▸ **Required work**: Gather each line of the entries below that includes "computer".

▸ **Material for this task**:
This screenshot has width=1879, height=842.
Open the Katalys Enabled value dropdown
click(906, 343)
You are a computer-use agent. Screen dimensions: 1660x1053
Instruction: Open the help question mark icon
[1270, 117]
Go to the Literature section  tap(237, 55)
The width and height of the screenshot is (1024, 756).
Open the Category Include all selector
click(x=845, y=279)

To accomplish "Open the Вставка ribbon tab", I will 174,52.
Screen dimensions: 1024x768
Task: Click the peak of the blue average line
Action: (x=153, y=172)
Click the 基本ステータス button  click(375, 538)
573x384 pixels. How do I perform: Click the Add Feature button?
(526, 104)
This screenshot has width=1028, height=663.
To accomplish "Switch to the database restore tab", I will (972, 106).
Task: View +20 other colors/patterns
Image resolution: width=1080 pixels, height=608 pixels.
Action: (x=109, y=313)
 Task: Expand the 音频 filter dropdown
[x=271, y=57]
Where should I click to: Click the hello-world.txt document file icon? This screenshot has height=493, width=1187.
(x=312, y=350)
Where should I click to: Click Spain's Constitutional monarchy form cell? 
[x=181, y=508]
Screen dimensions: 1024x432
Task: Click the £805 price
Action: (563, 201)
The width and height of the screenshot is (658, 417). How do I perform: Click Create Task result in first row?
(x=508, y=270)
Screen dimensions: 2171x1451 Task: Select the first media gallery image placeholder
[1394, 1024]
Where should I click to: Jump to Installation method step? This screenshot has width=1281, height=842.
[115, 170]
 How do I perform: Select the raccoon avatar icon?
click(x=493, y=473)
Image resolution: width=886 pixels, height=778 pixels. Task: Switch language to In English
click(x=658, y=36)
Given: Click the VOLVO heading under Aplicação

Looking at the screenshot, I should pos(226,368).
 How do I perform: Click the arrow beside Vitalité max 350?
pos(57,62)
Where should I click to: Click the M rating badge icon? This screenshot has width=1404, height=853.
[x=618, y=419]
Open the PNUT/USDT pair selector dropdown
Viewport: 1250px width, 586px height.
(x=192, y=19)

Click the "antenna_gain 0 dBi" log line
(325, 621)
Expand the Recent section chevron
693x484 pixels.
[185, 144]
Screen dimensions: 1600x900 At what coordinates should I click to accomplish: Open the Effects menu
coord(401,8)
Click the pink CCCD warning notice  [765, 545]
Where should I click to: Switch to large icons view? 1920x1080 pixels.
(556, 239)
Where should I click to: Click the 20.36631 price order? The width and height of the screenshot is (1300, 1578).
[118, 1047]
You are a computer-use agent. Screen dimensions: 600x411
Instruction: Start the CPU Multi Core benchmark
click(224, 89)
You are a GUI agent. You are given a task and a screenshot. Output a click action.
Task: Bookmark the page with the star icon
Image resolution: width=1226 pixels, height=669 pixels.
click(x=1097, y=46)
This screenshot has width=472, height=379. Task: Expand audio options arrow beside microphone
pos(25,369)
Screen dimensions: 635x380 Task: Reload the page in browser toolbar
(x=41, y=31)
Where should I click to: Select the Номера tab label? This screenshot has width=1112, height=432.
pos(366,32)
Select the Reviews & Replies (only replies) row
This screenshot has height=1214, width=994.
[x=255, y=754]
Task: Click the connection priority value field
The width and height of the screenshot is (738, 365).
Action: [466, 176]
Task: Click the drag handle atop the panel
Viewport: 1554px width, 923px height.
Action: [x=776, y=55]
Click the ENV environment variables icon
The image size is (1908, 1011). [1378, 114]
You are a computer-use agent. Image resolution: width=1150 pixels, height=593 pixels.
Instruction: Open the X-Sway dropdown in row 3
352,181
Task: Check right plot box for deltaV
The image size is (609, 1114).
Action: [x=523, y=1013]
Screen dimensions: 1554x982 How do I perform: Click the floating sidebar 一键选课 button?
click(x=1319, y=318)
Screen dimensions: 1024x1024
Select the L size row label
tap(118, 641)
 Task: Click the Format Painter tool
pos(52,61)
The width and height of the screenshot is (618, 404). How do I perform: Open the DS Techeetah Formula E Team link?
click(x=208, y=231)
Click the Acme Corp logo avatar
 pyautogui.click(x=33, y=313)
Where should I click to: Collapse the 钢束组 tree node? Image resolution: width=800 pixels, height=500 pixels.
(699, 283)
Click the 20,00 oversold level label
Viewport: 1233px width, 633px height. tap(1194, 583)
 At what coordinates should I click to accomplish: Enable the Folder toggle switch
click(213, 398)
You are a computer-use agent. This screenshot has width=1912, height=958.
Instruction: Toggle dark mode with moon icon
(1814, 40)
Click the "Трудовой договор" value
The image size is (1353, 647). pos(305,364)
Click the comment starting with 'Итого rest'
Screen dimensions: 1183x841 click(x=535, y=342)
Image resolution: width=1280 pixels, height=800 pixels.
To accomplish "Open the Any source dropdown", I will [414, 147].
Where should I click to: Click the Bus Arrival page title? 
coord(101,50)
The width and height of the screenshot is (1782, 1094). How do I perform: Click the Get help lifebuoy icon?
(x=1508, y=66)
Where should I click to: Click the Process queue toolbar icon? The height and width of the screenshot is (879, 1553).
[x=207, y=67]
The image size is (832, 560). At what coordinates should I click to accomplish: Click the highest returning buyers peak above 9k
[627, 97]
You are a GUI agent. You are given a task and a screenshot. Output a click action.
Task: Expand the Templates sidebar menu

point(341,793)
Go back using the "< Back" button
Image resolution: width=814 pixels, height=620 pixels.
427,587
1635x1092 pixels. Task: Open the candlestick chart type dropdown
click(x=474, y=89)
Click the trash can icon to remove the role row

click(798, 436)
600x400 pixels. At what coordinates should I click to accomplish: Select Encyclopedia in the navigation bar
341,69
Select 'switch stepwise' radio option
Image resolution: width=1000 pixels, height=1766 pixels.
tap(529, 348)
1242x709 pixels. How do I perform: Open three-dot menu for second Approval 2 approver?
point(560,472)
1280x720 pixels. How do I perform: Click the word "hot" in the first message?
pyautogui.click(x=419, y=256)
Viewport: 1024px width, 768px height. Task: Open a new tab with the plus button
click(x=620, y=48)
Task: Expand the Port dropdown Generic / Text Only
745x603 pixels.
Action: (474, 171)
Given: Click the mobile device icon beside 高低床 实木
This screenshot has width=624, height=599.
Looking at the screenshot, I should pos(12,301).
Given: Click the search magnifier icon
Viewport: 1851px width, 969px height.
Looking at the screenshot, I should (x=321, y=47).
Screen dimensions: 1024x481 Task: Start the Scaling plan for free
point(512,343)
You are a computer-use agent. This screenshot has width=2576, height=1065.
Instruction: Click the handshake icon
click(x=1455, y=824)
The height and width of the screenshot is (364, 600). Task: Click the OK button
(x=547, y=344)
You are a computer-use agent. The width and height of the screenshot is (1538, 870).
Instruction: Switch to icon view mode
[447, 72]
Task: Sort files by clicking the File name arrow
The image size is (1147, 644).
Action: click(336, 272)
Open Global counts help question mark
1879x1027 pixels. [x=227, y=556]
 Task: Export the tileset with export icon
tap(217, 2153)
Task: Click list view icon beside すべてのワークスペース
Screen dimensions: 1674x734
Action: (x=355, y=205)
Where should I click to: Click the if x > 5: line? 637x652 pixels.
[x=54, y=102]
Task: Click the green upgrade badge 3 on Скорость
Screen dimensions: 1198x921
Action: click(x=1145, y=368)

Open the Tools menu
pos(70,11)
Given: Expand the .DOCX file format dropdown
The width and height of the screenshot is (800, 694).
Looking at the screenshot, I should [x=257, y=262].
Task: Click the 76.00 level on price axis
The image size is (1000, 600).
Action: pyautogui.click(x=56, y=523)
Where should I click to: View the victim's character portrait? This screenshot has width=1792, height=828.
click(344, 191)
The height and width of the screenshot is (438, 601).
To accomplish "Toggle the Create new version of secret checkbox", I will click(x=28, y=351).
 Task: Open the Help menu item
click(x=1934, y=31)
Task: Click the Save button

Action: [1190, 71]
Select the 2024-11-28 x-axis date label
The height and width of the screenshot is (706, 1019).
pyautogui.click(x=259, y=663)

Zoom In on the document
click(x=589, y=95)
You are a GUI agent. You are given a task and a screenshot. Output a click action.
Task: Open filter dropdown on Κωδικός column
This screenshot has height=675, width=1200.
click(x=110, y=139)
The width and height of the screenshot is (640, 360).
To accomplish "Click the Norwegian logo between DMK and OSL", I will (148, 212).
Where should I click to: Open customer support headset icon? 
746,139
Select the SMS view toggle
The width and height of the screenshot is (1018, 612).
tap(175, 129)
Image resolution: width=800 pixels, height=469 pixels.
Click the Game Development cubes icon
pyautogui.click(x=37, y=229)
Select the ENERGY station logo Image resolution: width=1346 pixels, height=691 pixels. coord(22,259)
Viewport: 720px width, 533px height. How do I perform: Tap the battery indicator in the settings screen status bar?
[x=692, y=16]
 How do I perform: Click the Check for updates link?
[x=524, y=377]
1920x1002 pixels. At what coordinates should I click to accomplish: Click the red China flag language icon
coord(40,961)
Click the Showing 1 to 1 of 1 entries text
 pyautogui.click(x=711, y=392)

▸ **Response to the exercise**:
You are a computer-use agent. Screen dimensions: 1660x1053
You are a computer-use agent. Screen dimensions: 600x411
You are a computer-use agent. Image resolution: width=1150 pixels, height=593 pixels.
You are a computer-use agent. This screenshot has width=1912, height=958.
You are a computer-use agent. This screenshot has width=2576, height=1065.
You are a computer-use agent. The width and height of the screenshot is (1538, 870).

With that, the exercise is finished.